*** GIVEN RECORDS ***

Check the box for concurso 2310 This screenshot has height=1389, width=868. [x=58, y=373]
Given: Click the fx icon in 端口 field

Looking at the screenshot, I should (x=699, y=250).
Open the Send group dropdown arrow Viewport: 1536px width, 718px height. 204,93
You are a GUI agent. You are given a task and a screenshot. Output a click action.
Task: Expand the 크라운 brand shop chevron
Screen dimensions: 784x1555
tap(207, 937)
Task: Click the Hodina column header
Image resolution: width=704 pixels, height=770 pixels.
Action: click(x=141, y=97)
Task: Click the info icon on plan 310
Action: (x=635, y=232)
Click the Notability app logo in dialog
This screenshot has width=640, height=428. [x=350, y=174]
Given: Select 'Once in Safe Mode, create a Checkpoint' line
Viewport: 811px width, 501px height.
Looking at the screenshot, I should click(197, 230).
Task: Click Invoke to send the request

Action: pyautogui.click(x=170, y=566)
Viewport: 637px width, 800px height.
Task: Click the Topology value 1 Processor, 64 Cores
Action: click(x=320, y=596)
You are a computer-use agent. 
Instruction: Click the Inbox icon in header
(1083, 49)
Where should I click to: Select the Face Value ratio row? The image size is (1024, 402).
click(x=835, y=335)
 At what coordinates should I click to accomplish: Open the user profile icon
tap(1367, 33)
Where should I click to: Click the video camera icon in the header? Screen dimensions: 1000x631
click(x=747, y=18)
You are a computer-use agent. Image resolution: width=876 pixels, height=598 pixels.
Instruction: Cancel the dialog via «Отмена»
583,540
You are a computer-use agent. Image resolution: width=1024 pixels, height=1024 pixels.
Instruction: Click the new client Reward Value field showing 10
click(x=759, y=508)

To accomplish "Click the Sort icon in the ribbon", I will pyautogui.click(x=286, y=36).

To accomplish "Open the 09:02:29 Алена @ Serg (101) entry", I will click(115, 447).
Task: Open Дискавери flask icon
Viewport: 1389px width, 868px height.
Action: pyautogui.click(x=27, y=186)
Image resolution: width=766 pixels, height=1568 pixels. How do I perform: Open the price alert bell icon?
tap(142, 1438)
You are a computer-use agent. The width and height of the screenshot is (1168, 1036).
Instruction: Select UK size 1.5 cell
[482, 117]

***

> _TASK STATEMENT_
Nothing but the lines from the top of the entries above through the line with "Task: Click the Hodina column header" should be set down, each exactly as written.

> _SOLUTION TO THE PROBLEM_
Check the box for concurso 2310 This screenshot has height=1389, width=868. [x=58, y=373]
Given: Click the fx icon in 端口 field

Looking at the screenshot, I should (x=699, y=250).
Open the Send group dropdown arrow Viewport: 1536px width, 718px height. 204,93
You are a GUI agent. You are given a task and a screenshot. Output a click action.
Task: Expand the 크라운 brand shop chevron
Screen dimensions: 784x1555
tap(207, 937)
Task: Click the Hodina column header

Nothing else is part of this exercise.